→ Quoted passage
^^^^

Hawaiian Crows are Prospering in the Wild, more Releases Planned

Efforts to restore wild ‘Alalā (Hawaiian Crow) populations in Hawai’i seem to be working—eleven individuals released in Fall 2017 are thriving.

Last fall conservationists held their breath as they released eleven Hawaiian Crows (‘Alalā) into Pu‘u Maka‘ala Natural Area Reserve as part of the ‘Alalā Project. Today you can still hear their synchronized caws; these Hawaiian Crows are thriving after being released into the wild.

This is a big deal to conservationists because the Hawaiian Crow was Extinct-in-the-wild since 2002. The group of seven young males and four young females represent hope that this is the beginning of a recovered population for the now Critically Endangered Hawaiian Crow. Since taking flight from their remote forest aviary in September and October 2017, they have been monitored daily under the watchful eyes of a team from the Hawai’i Endangered Bird Conservation Program, a field program of the San Diego Zoo Global (SDZG). With the help of the Hawai’i Department of Land and Resources and the US Fish and Wildlife Service, the team reared the Hawaiian Crow at centers on Maui and the Big Island.


‘Alalā inside the aviary before release. Credit: DLNR

Every day the Hawaiian Crows are tracked by signals put out from lightweight radio transmitters that they wear. The birds’ behaviors are closely monitored and recorded. The team running the ‘Alalā Project is specifically interested in how the birds react to threats from predators. In 2016 the first release of Hawaiian Crows was halted after two liberated birds were attacked by their natural predator: the ‘Io, or Hawaiian Hawk. Now, prior to their release, the birds receive extensive predator avoidance training.

This training seems to have worked after the team observed the crows applying what they learned in the wild. An ‘Io was seen being chased by four Hawaiian Crows; they disappeared for a moment then returned to their feeder. Alison Greggor, a post-doctoral research associate with SDZG commented:

At this stage we can’t be certain that the training is the crucial piece of the puzzle, but we like to hope that it helped. Actually, being in the wild around predators, observing other forest birds and interactions with predators, is the best training they can possibly get.

^^^^

Repeat the article on released Hawaiian Crows word for word, in full.

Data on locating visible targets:
^^^^

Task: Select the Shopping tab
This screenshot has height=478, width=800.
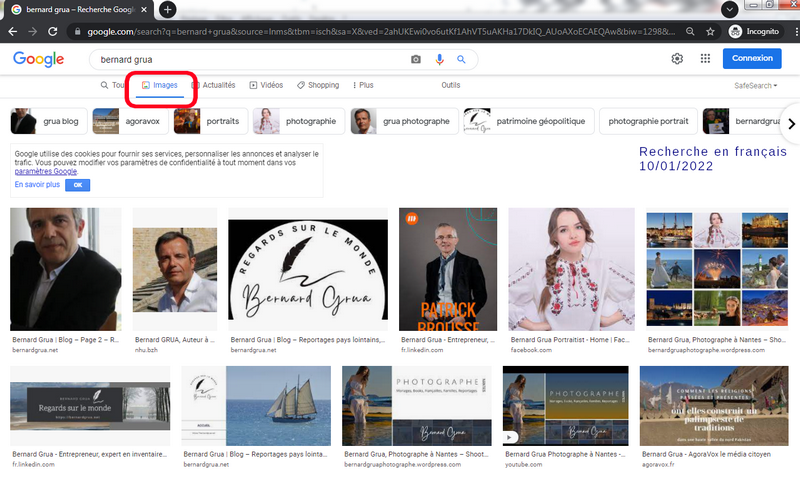Action: [x=318, y=86]
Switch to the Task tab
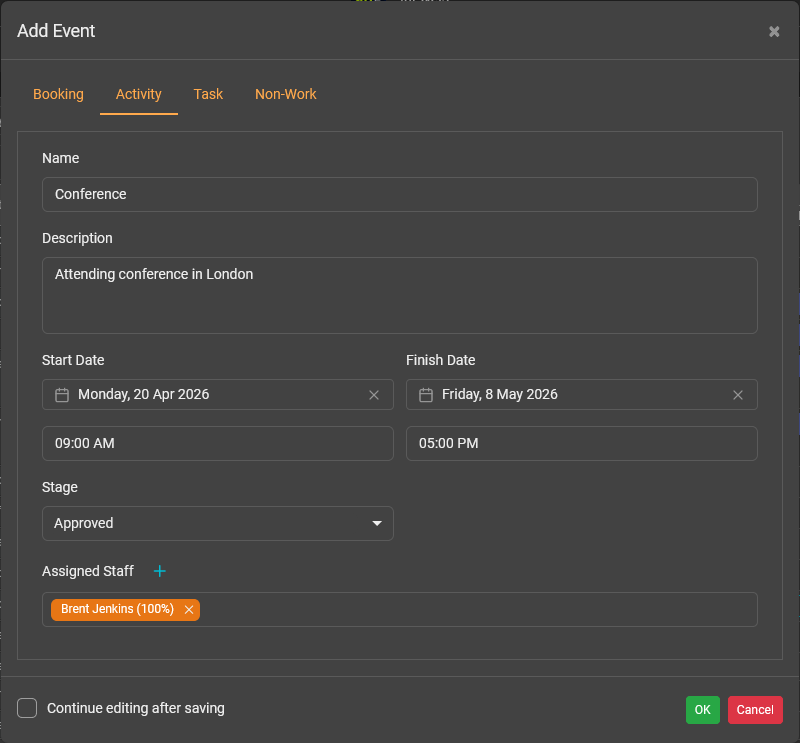Screen dimensions: 800x743 click(208, 94)
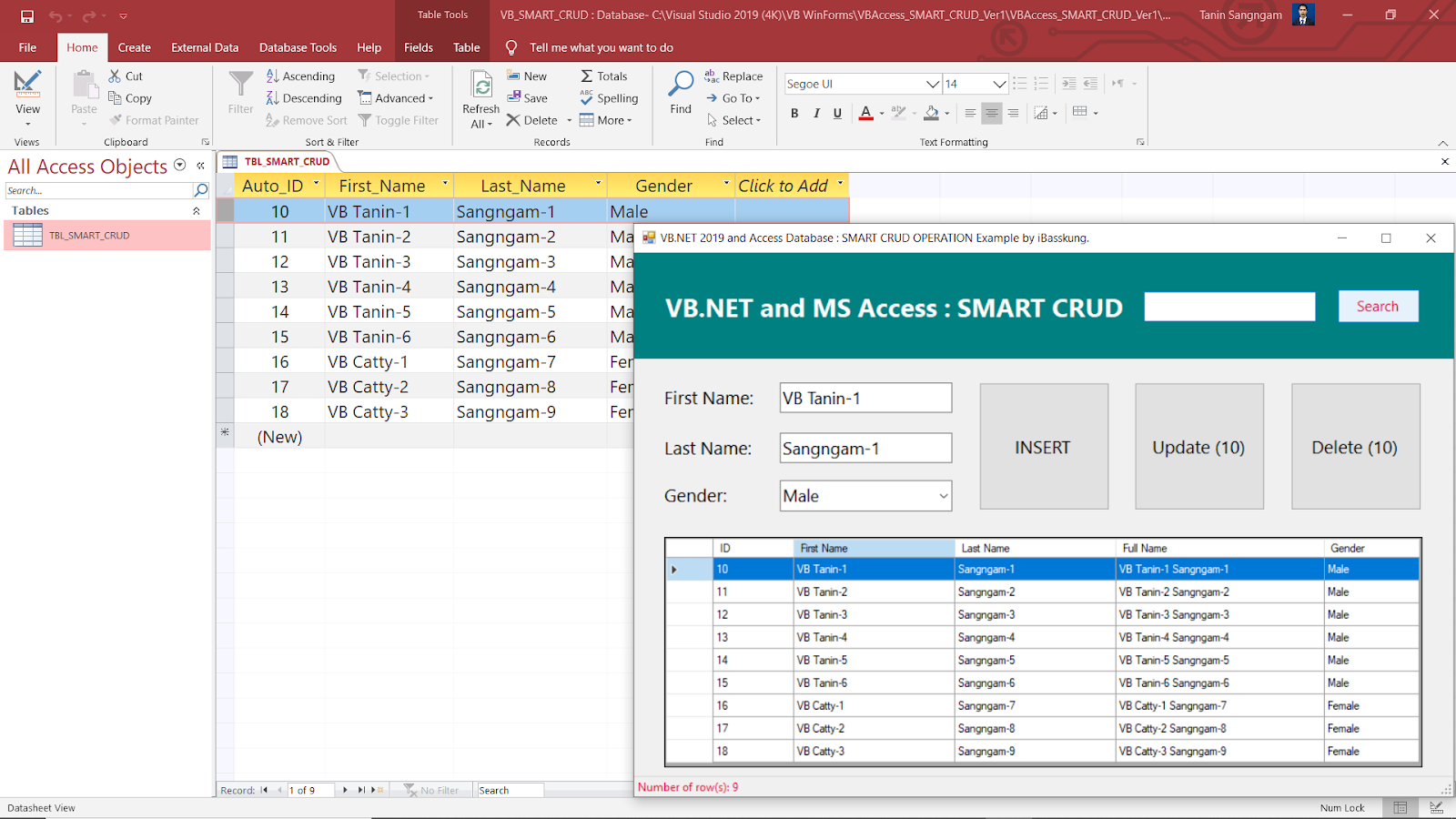Open the Gender combo box dropdown

pos(943,496)
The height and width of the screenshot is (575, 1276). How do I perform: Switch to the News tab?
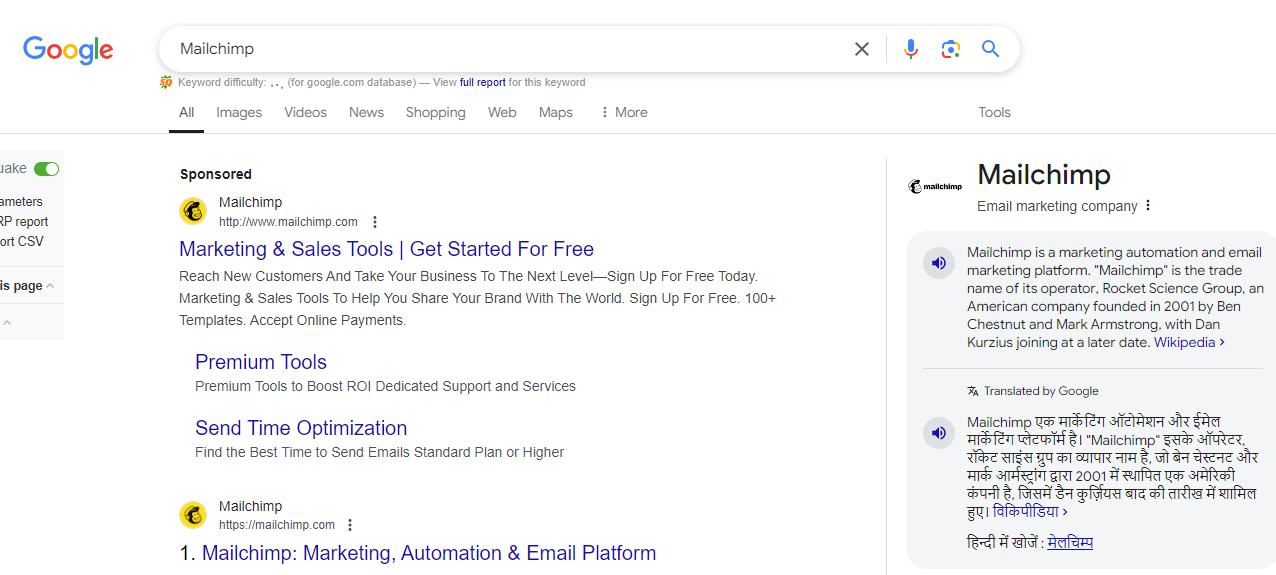point(366,112)
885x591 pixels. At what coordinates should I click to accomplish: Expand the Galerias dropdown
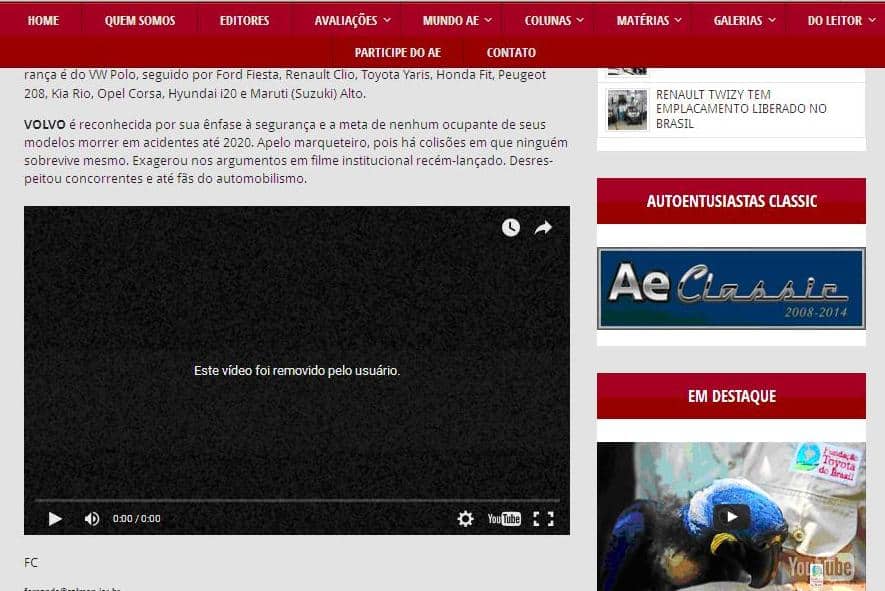pyautogui.click(x=743, y=20)
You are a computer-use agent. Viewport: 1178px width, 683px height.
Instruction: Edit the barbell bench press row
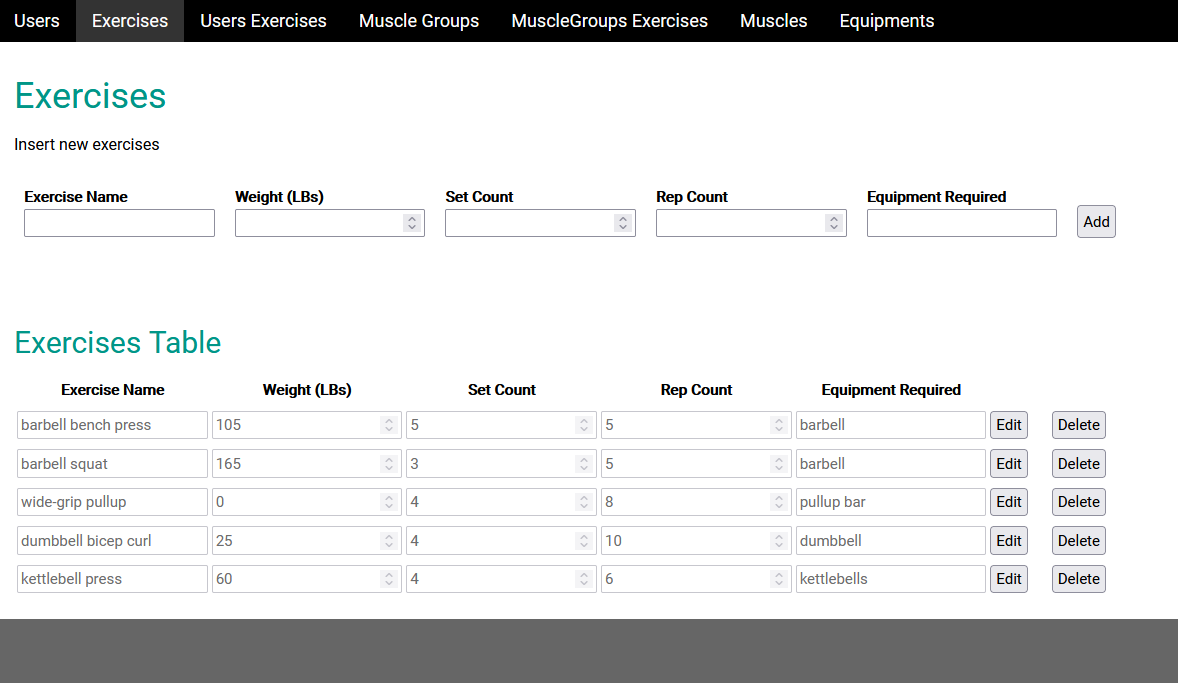(1008, 425)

^^^^

→ Solution for this task
Hawaiian Crows are Prospering in the Wild, more Releases Planned

Efforts to restore wild ‘Alalā (Hawaiian Crow) populations in Hawai’i seem to be working—eleven individuals released in Fall 2017 are thriving.

Last fall conservationists held their breath as they released eleven Hawaiian Crows (‘Alalā) into Pu‘u Maka‘ala Natural Area Reserve as part of the ‘Alalā Project. Today you can still hear their synchronized caws; these Hawaiian Crows are thriving after being released into the wild.

This is a big deal to conservationists because the Hawaiian Crow was Extinct-in-the-wild since 2002. The group of seven young males and four young females represent hope that this is the beginning of a recovered population for the now Critically Endangered Hawaiian Crow. Since taking flight from their remote forest aviary in September and October 2017, they have been monitored daily under the watchful eyes of a team from the Hawai’i Endangered Bird Conservation Program, a field program of the San Diego Zoo Global (SDZG). With the help of the Hawai’i Department of Land and Resources and the US Fish and Wildlife Service, the team reared the Hawaiian Crow at centers on Maui and the Big Island.


‘Alalā inside the aviary before release. Credit: DLNR

Every day the Hawaiian Crows are tracked by signals put out from lightweight radio transmitters that they wear. The birds’ behaviors are closely monitored and recorded. The team running the ‘Alalā Project is specifically interested in how the birds react to threats from predators. In 2016 the first release of Hawaiian Crows was halted after two liberated birds were attacked by their natural predator: the ‘Io, or Hawaiian Hawk. Now, prior to their release, the birds receive extensive predator avoidance training.

This training seems to have worked after the team observed the crows applying what they learned in the wild. An ‘Io was seen being chased by four Hawaiian Crows; they disappeared for a moment then returned to their feeder. Alison Greggor, a post-doctoral research associate with SDZG commented:

At this stage we can’t be certain that the training is the crucial piece of the puzzle, but we like to hope that it helped. Actually, being in the wild around predators, observing other forest birds and interactions with predators, is the best training they can possibly get.